TO DO
Every record that follows should be written out again without any change.

DATA SUPPLIED section start

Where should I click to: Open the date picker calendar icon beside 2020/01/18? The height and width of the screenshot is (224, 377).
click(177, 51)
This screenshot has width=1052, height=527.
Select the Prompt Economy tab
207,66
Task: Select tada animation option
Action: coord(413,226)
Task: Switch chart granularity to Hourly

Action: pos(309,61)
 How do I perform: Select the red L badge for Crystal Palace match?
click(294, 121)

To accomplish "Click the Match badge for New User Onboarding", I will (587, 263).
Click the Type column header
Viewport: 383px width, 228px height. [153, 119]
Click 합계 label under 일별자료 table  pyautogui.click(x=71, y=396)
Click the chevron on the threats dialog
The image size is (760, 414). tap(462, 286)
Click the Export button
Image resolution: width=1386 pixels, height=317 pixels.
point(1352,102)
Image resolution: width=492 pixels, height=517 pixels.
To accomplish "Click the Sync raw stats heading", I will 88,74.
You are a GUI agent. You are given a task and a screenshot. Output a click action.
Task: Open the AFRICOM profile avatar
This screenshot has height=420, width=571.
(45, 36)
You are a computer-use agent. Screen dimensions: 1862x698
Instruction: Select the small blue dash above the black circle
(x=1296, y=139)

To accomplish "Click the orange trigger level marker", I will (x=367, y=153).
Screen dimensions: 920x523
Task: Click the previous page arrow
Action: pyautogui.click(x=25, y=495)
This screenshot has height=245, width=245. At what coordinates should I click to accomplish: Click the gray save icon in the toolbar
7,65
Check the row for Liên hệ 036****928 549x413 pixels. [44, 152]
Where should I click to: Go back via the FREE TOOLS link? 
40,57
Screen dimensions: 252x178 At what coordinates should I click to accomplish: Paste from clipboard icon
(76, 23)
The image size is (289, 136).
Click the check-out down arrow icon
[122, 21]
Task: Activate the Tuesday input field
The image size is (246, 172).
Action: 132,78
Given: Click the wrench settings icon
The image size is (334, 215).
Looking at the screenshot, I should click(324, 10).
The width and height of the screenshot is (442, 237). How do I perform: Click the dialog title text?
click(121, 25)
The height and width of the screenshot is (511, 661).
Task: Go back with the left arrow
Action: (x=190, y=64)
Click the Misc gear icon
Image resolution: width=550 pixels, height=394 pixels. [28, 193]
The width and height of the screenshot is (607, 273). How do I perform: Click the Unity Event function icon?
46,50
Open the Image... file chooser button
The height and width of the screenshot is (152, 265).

DATA SUPPLIED section end

TASK RESULT
Where should I click to: Open the date picker calendar icon beside 2020/01/18? The height and width of the screenshot is (224, 377).
click(177, 51)
This screenshot has width=1052, height=527.
Select the Prompt Economy tab
207,66
Task: Select tada animation option
Action: coord(413,226)
Task: Switch chart granularity to Hourly

Action: pos(309,61)
 How do I perform: Select the red L badge for Crystal Palace match?
click(294, 121)

To accomplish "Click the Match badge for New User Onboarding", I will (587, 263).
Click the Type column header
Viewport: 383px width, 228px height. [153, 119]
Click 합계 label under 일별자료 table  pyautogui.click(x=71, y=396)
Click the chevron on the threats dialog
The image size is (760, 414). tap(462, 286)
Click the Export button
Image resolution: width=1386 pixels, height=317 pixels.
point(1352,102)
Image resolution: width=492 pixels, height=517 pixels.
To accomplish "Click the Sync raw stats heading", I will 88,74.
You are a GUI agent. You are given a task and a screenshot. Output a click action.
Task: Open the AFRICOM profile avatar
This screenshot has height=420, width=571.
(45, 36)
You are a computer-use agent. Screen dimensions: 1862x698
Instruction: Select the small blue dash above the black circle
(x=1296, y=139)

To accomplish "Click the orange trigger level marker", I will (x=367, y=153).
Screen dimensions: 920x523
Task: Click the previous page arrow
Action: pyautogui.click(x=25, y=495)
This screenshot has height=245, width=245. At what coordinates should I click to accomplish: Click the gray save icon in the toolbar
7,65
Check the row for Liên hệ 036****928 549x413 pixels. [44, 152]
Where should I click to: Go back via the FREE TOOLS link? 
40,57
Screen dimensions: 252x178 At what coordinates should I click to accomplish: Paste from clipboard icon
(76, 23)
The image size is (289, 136).
Click the check-out down arrow icon
[122, 21]
Task: Activate the Tuesday input field
The image size is (246, 172).
Action: 132,78
Given: Click the wrench settings icon
The image size is (334, 215).
Looking at the screenshot, I should click(324, 10).
The width and height of the screenshot is (442, 237). How do I perform: Click the dialog title text?
click(121, 25)
The height and width of the screenshot is (511, 661).
Task: Go back with the left arrow
Action: (x=190, y=64)
Click the Misc gear icon
Image resolution: width=550 pixels, height=394 pixels. [28, 193]
The width and height of the screenshot is (607, 273). How do I perform: Click the Unity Event function icon?
46,50
Open the Image... file chooser button
The height and width of the screenshot is (152, 265).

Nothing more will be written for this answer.